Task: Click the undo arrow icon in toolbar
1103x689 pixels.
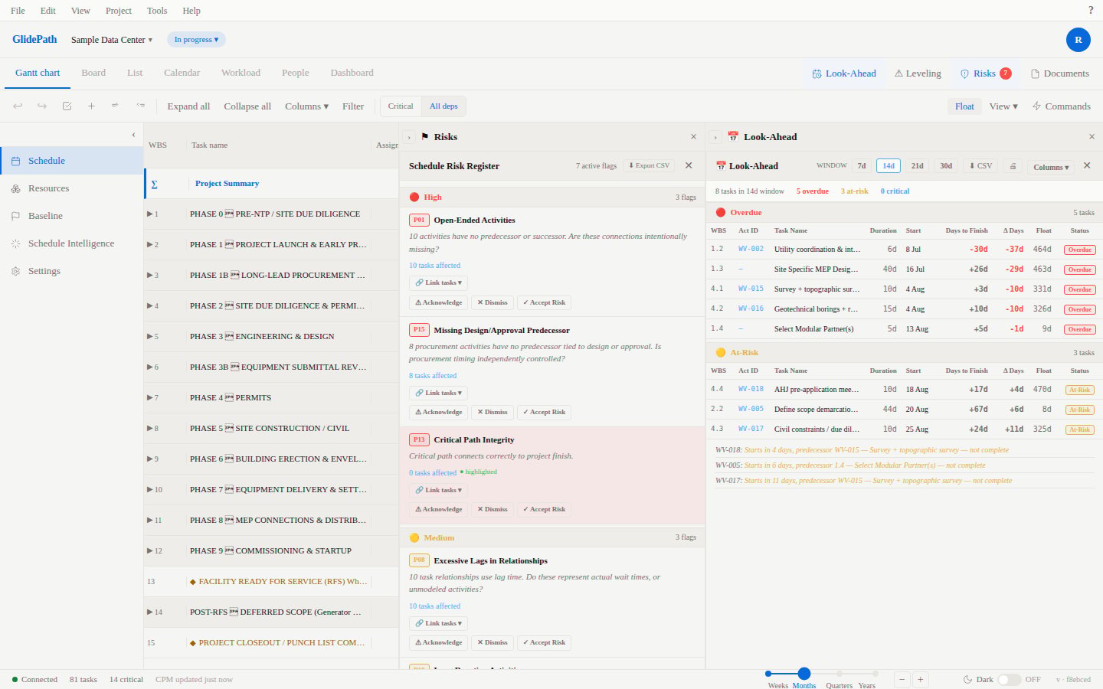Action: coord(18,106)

--

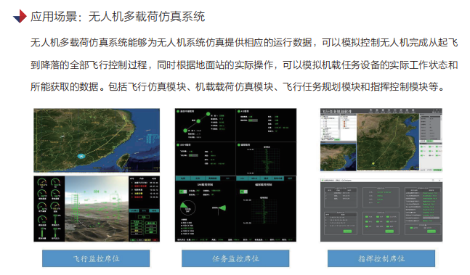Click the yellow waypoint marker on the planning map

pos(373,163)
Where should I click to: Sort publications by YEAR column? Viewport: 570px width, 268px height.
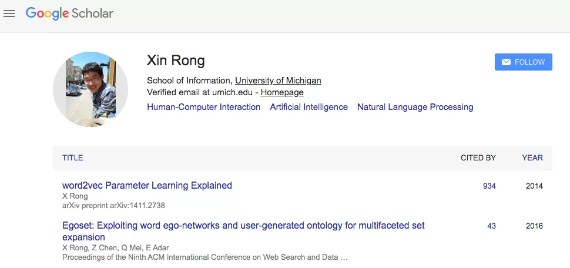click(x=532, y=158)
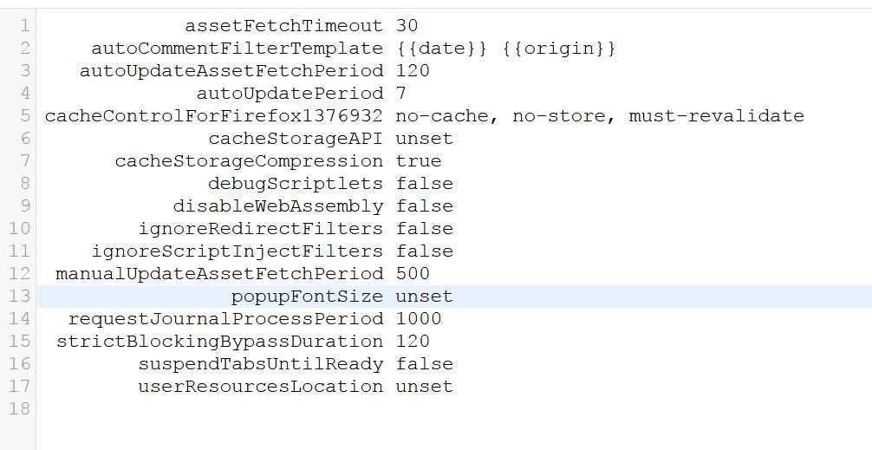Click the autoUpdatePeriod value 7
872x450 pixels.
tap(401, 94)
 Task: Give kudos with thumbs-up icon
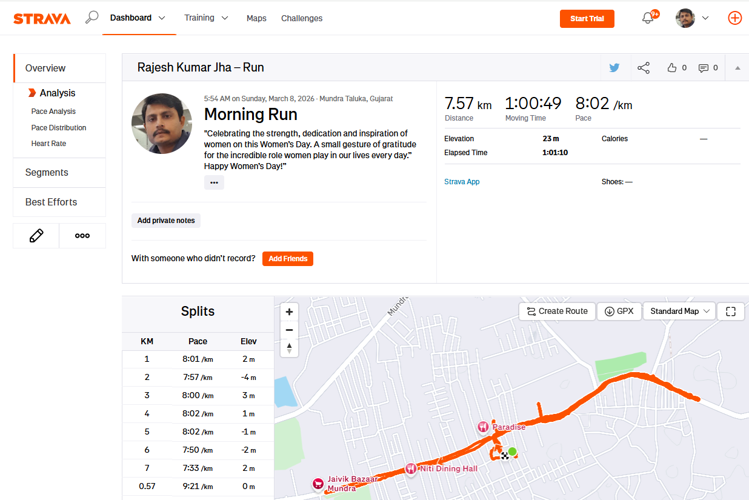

...

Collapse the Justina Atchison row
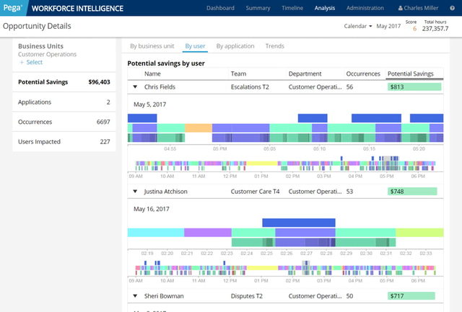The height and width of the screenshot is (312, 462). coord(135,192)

• How to complete this task:
Among the lines of the preceding data, which ones hold the word "icon"? List them.

• Output of the exercise:
Task: Click the undo arrow icon in toolbar
 Task: Give kudos with thumbs-up icon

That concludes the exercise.